There have been just 81 deaths within 28 days of a positive test reported in the past week. Just one death was reported on Monday, although underreporting on bank holidays is normal. Overall, mortality from all causes for the past seven weeks has been lower than usual. Indeed, for the year to date, mortality is on a par with 2013, 2015, and 2018 – but nobody would have thought to impose emergency measures back then. There are 1,289 people in hospital with Covid, down from over 39,000 at the peak in January. The weekly infection survey by the Office for National Statistics suggests less than one in a thousand people in England (excluding care homes and hospitals) is currently infected.
Could the figures rise again, particularly if virus variants can evade the current vaccines? At present, the data shows that vaccinations are still very effective at providing protection, particularly against more serious illness, and even one dose of vaccine can significantly cut the risk of transmission. With two-thirds of adults having had at least one dose, and over 30% – the most vulnerable – having had two doses, the chances of a huge new wave of illness seems to be diminishing fast. Moreover, restricting overseas travel is no panacea. Perhaps the deadliest variant – B.1.1.7 – was home grown in England, the so-called ‘Kent variant’.
The UK government has done very well to date with some educated risk-taking. It bet big on buying a range of vaccines earlier than almost any other country. It pushed ahead with approving them quickly.

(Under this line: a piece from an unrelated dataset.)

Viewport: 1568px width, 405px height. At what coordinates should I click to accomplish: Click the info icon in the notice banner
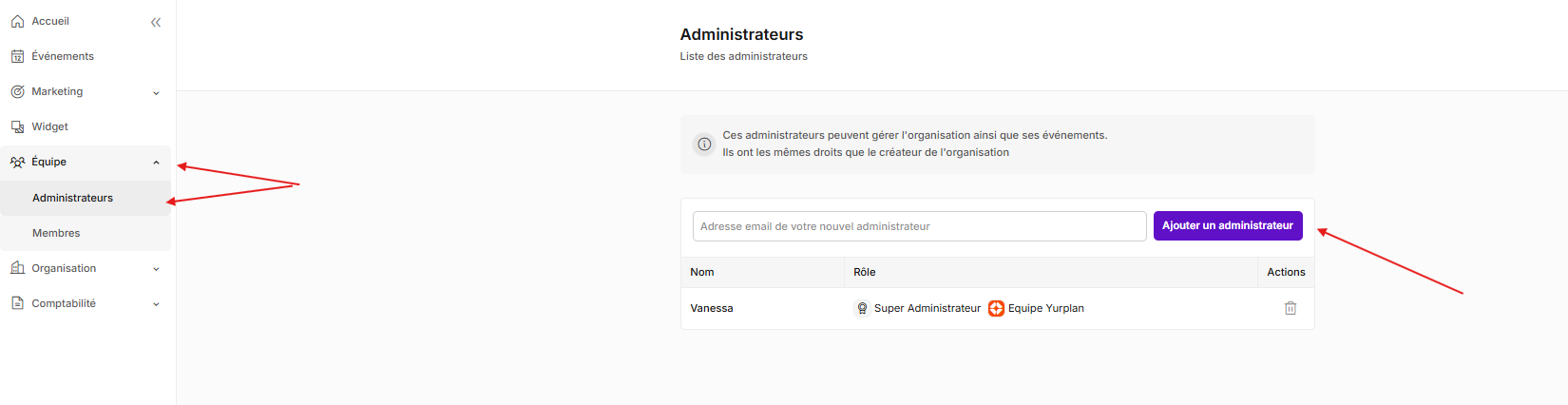(x=704, y=145)
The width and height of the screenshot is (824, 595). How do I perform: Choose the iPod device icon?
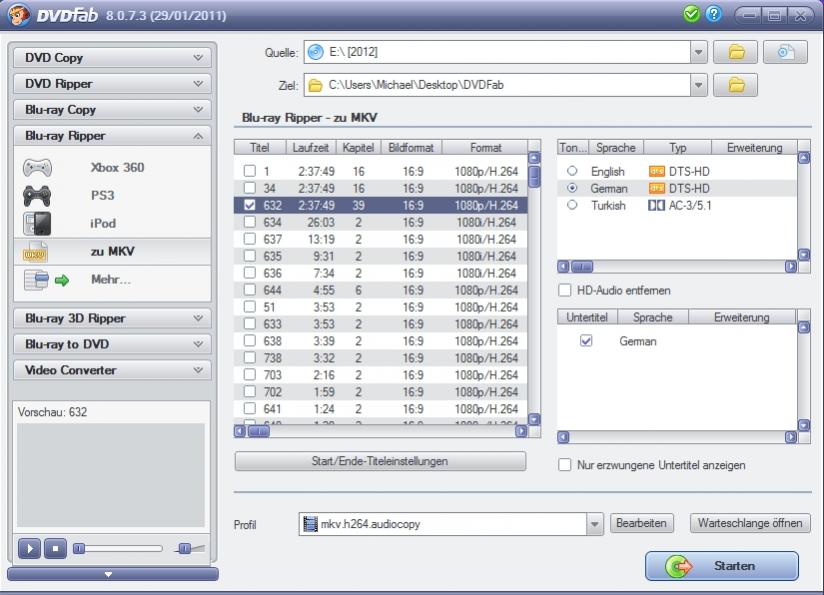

It made the sensible decision to adopt a ‘first dose’ strategy to ensure as many people as possible got some protection as quickly as possible, even though most vaccinations at the moment are second doses.
What we need now is a bit more risk-taking in other areas. The excessive caution on international travel not only hurts businesses and the wider economy, but it also keeps the rest of us from visiting family and friends overseas and deprives us of the opportunity to have a holiday in the sun – much needed after more than a year of having the dark Covid clouds hanging over us.
Nobody would suggest an immediate return to pre-pandemic normality when it comes to international travel. After three national lockdowns in England, it would be sensible to keep an eye on developments. Testing unvaccinated people seems sensible for now, but should be much cheaper and easier. Demanding tests from fully vaccinated people seems completely over the top.